Dia pun mulai melangkahkan kakinya untuk pulang.
Di perjalanan pulang, dia mendapati seorang gadis yang mirip dengan Embun namun gadis ini dua kali lipat lebih cantik dan tentu saja dia menjadi sorotan banyaknya pasangan mata karena auranya.
Bima mengikutinya dan dia ikut berhenti saat gadis itu berhenti.
Yang dia lihat, gadis itu seketika mematung saat mendapati sepasang kekasih yang berada tidak jauh dari tempatnya berdiri saat ini.
Mungkinkah seperti yang Bima pikirkan?
Spontan saja dirinya memeluk tubuh gadis itu dari depan, membuatnya tertutupi tubuh Bima. Tentu saja, dia terbelalak karena terkejut.
Setelah pria yang notabene kekasih gadis itu pergi bersama gadis lain, barulah Bima melepaskan pelukannya.
"Mereka sudah pergi, kau tak apa? Lain kali carilah pria dengan lebih berhati-hati, banyak yang seperti dirinya. Kau jangan bersedih..." ucap Bima.
"Oh iya, aku Bima." lanjutnya seraya mengulurkan tangan ingin berkenalan.
Gadis yang masih terbelalak pun mendongakkan kepalanya, menatap wajah Bima.

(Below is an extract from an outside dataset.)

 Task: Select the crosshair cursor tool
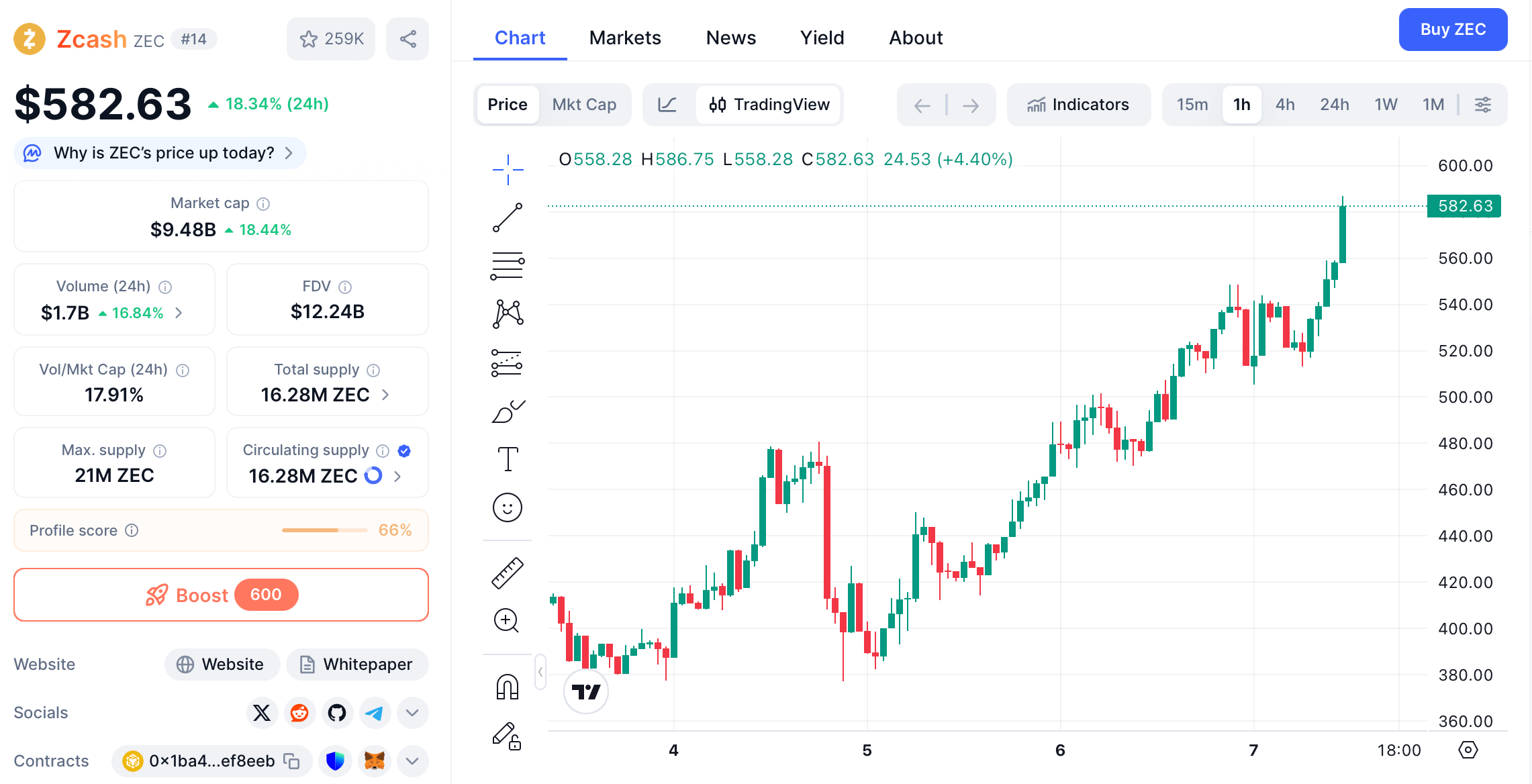[x=507, y=169]
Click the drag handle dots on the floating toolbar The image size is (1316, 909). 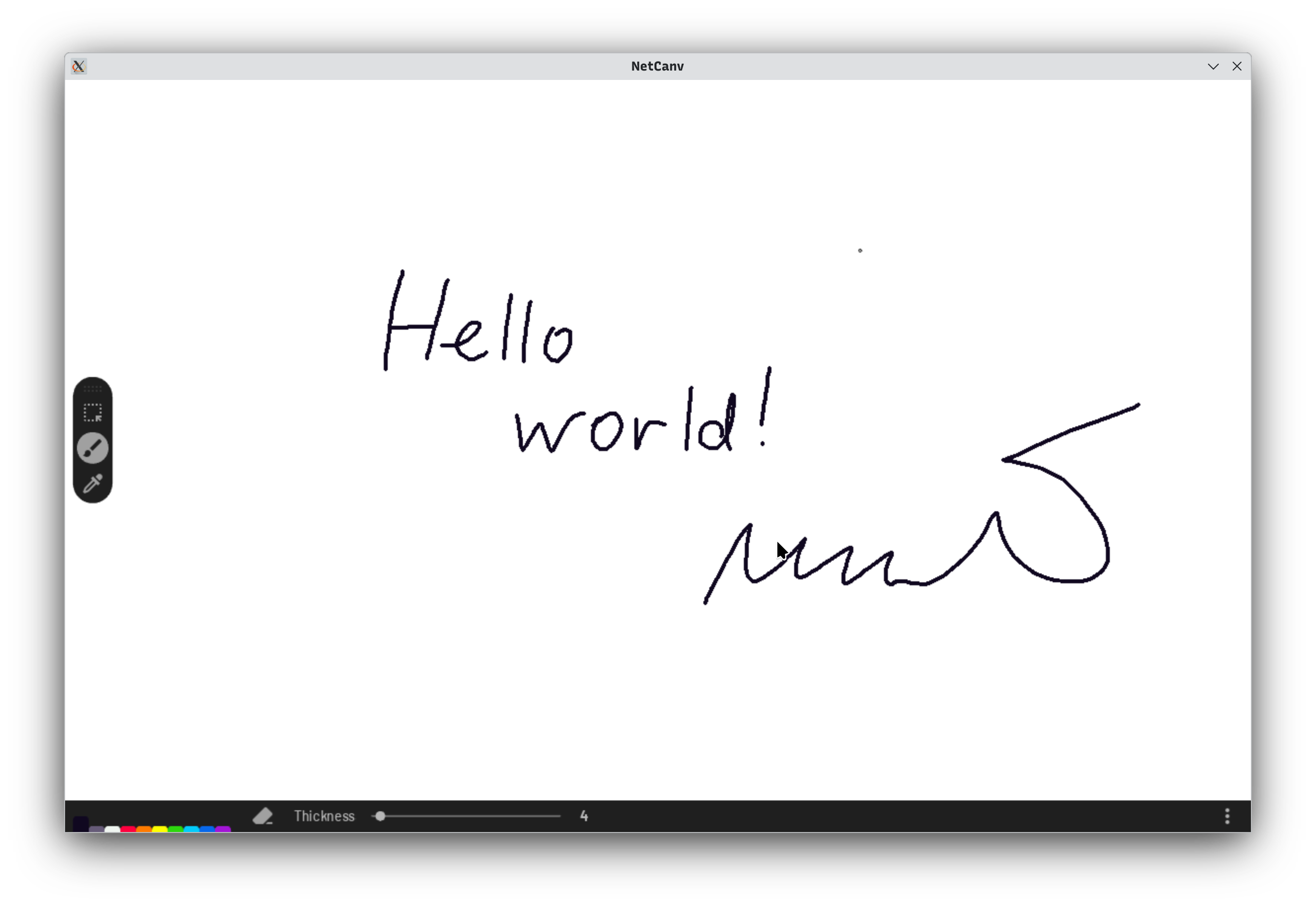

Bukannya membalas uluran tangan atau pun membalas ucapan tadi, dia langsung mendorong tubuh pria itu dengan kuat.
Bima menatap punggung yang semakin lama semakin mengecil pun tersenyum miring.
Cantik. Batinnya seraya meletakkan telapak tangan di atas dada yang sudah berdetak kencang.
Dari seragam yang dipakai dan papan nama yang terpasang di seragam gadis tadi dapat dia simpulkan,
"Senja Dahlia, kelas sepuluh, SMK Bangsa." ucapnya lalu tersenyum manis.
Dari pertemuan ini lah, Bima bertekat untuk masuk ke jurusan pendidikan, agar dia bisa sering bertemu dengan Senja sebagai guru magang.